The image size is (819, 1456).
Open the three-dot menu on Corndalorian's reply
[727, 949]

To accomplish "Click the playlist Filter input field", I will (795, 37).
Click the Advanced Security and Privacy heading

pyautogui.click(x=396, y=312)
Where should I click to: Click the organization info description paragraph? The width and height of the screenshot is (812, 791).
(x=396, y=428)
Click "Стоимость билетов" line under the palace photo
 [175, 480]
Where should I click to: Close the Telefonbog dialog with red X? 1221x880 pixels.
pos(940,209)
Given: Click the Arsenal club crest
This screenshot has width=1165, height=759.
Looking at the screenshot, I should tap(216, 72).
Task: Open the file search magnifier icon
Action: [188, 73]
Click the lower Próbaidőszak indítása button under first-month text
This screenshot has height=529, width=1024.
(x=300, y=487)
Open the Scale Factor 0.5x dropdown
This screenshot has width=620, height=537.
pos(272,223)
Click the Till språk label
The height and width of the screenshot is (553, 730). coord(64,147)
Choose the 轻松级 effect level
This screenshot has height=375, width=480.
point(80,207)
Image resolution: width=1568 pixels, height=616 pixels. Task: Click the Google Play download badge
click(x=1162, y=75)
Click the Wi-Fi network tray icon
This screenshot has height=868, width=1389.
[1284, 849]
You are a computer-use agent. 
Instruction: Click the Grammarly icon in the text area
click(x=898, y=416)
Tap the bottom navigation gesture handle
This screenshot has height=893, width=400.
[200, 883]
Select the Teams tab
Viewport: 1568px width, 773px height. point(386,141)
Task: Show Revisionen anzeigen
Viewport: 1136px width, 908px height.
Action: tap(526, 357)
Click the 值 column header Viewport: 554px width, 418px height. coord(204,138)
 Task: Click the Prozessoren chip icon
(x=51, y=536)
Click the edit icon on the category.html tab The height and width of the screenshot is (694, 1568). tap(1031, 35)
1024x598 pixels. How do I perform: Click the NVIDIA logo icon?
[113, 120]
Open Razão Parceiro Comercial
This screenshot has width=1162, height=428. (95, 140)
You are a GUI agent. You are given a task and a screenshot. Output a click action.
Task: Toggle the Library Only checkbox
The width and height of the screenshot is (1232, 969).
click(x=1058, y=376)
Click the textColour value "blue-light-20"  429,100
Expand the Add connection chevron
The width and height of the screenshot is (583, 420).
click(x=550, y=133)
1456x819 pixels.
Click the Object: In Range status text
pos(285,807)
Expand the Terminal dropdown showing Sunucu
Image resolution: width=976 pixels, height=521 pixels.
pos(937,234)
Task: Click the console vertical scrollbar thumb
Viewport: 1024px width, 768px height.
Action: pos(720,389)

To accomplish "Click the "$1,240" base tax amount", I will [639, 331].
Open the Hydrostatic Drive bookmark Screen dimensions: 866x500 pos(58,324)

Task to carry out — Find the lines above that contain "agent" and report their number, without comment.

Answer box — 2